New York-based Big Thief take a jog together every morning. It makes complete, perfect sense: a group of musicians who push each other in new directions, moving as one, breathing as one. This symbiosis is evident in their newest release, U.F.O.F. (the F. standing for “Friend”). Big Thief’s third album is the group’s most cohesive work to date, honing in on a vision that feels more unified than ever. Is it an afternoon spent in an overgrown field under a sky on the verge of a thunderstorm? Driving down a stretching desert highway in the dead of night? Upon each new listen, one can conjure up a new sensorial picture by simply allowing Big Thief to take them for the ride.
Their debut, MASTERPIECE, swung from the saloon grandeur of title track “Masterpiece” to the hushed intimacy of “Lorraine,” exhibiting dynamic range and appreciation for multiple sonic sensibilities. Their following album, CAPACITY, had a slightly more narrowed palette. And yet CAPACITY, in a way, felt like a continuation of MASTERPIECE, as if the two albums existed in the same haunting train of thought, two photographs found in the same musty attic on some rainy afternoon. U.F.O.F. is separate from these, a fully-realized statement in which each component is highlighted by the rest.
Devotees to the band’s previous work will find much to feast upon in Lenker’s lyrical work. In titular track “UFOF,” she confides,“The best kiss I ever had / Is the flickering / Of the water so clear and bright.” This theme continues on “Open Desert,” which glimmers with the same iridescent sheen as “Mythological Beauty,” one of CAPACITY’s many standouts. Its achingly bewitching chorus runs through the song like a woolen thread; “Through the poison image / Brave surrender / Kiss the water” stands amongst silvery sweet bells and angelic harmonies, weaving its mysterious lullaby. Some of the loveliest moments on the record are Lenker’s non-verbalized vocalizations, the small coos and sighs that season the songs with unguarded catharsis. They happen on “Open Desert,” then again on “Betsy,” and return on “Terminal Paradise”—expressions on breath where words do no not suffice.
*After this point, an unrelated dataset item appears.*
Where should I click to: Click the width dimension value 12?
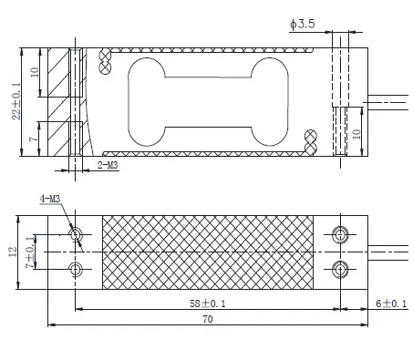coord(12,251)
At this stage in a band’s career, many revel in a chance to spread their wingspan and go bigger, louder, bolder. Not Big Thief. Instead, they’ve curled inwards, gone sparser, quieter, and deeper. Each track operates as a part of the whole, like a niche ecosystem in which each element of flora and fauna is essential to the survival of the other. There’s a comfort and an uneasiness that exists in tandem. You can hear it in the indiscernible vocal samples in “UFOF,” the erratic drumbeat on “From,” and the grief-stricken quiver in Lenker’s voice on “Terminal Paradise.” U.F.O.F. meanders through liminal space, constantly adjusting and re-adjusting but never quite fully settling on any one groove or pattern. It respirates and writhes, teeming with life and the inevitability of death. On “Terminal Paradise,” a track also featured on Lenker’s solo album ABYSSKISS, she warbles, “See my death become a trail / And the trail leads to a flower / I will blossom in your sail / Every dreamed and waking hour.” Here comes a new vein of folk that dances with its own shadow, aware of what was while awaiting the next. U.F.O.F. offers gentle speculation, approaching life’s hardest-to-grasp subjects with a feather-soft touch.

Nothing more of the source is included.